Recently, we’ve been seeing shockingly good results from models that do this task. They can synthesize unrelated subjects, and hold coherent conversations that sound very human. However, despite doing some things that up until recently only humans could do, they still aren’t at human-level intelligence. Humans read and write by taking in words, converting them into rich mental concepts, applying thoughts, feelings, and reasoning to them, and then converting the resulting concepts back into words to communicate with others. LLMs arguably might be doing some of this too, but they’re evaluated solely on words and therefore much more of their “thought process” is based on “what words are likely to come next” and not “is this concept being applied correctly” or “is this factual information”. Humans have much, much greater capacity than these models, and we live complex lives that act as an incredibly comprehensive training process. These models are small and trained very narrowly in comparison. Their excellent mimicry gives the illusion of a similarly rich inner life, but it’s mostly imitation.

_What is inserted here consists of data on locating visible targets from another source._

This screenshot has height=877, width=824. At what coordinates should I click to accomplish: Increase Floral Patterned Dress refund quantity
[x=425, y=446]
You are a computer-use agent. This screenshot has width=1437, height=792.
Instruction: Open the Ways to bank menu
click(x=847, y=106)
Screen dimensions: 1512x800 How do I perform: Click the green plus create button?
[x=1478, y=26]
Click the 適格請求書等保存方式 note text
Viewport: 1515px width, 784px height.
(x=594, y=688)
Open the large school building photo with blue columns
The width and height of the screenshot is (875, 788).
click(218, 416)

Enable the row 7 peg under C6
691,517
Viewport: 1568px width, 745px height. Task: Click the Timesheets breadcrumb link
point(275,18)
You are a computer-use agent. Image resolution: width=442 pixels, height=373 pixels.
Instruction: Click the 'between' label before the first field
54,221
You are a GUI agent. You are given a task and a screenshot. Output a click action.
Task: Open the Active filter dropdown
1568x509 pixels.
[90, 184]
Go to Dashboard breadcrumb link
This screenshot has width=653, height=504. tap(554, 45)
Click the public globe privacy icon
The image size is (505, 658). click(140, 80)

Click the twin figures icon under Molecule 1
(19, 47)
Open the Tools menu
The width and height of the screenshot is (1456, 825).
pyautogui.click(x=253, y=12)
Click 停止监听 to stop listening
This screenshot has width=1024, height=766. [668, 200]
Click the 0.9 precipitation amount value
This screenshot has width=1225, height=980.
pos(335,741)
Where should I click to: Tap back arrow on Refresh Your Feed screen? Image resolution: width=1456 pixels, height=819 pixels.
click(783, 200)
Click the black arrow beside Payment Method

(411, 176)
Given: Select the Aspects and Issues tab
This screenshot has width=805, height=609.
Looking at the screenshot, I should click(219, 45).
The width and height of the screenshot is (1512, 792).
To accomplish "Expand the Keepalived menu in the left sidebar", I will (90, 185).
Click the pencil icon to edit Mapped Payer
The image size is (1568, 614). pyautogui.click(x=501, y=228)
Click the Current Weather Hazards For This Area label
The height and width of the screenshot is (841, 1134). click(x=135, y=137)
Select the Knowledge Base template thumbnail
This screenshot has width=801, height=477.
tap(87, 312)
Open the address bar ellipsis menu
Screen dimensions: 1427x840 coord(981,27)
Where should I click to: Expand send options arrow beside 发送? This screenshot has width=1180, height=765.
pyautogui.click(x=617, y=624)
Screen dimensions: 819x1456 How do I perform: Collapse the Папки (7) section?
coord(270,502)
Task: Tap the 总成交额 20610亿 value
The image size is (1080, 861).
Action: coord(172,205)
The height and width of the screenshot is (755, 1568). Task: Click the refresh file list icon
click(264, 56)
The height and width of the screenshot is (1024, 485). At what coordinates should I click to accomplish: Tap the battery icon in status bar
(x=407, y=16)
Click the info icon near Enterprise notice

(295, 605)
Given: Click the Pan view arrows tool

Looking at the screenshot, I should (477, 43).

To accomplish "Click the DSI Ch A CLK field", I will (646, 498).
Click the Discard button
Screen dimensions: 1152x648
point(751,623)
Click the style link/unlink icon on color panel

All that comes down to the fact that these models aren’t great at complex reasoning and precise details. They’re just not trained for it. They got through “life” by picking plausible words and that’s mostly what they’ll continue to do. For writing a novel or poem, that’s good enough, but math and physics are more rigorous than that. They do seem to be able to handle code snippets now, mostly, which is progress, but in general this isn’t something that you can be completely confident in them doing correctly. They make silly mistakes because they aren’t really thinking it through. To them, there isn’t really much difference between answers like “that date is 7 days after Christmas” and “that date is 12 days after Christmas.” Which one it thinks is more correct is based on things it has seen, not necessarily an explicit counting process. You can also see this in things like that case where someone tried to use it to write a legal brief, where it came up with citations that seemed plausible but were in fact completely made up. It wasn’t trained on accurate citations, it was trained on words.

They also have a bad habit of sounding confident no matter what they’re saying, which makes it hard to use them for things you can’t check yourself. Anything they say could be right/accurate/good/not plagiarized, but the model won’t have a good sense of that, and if you don’t know either, you’re opening yourself up to risk of being misled.

flashgnash@lemm.ee · edit-2 1 year ago

They can definitely be made to work out arithmetic and similar though

If you were to say in the preprompt something like: When asked a mathematical question, please respond with the equations used to achieve the result

For example if you asked it what 3x4 is it could respond with “The answer is {3x4}” and then the {3x4} could be evaluated in software afterwards and dropped in for the user to see

I think that might be what chatGPT does now as they somewhat recently fixed it always getting maths wrong

Or alternatively you could ask it to simply write a script to work out whatever problem it’s given that isn’t linguistic and execute that in a sandboxed environment (though still might be too risky incase it generates some bad code)

BeanCounter@sh.itjust.works · 1 year ago

As every generative AIs are, yes and no.

Even if you explicitly say to do something, it will do what it see fits. Most of the time it will work, some times it won’t.

It’s just another tool after all. You cannot safely rely on it, no. It’s neat and explains some things well. It won’t sometime.

can@sh.itjust.works · edit-2 1 year ago

It’s a useful tool but never take it at face value. Bing shares it’s sources and you should check every one.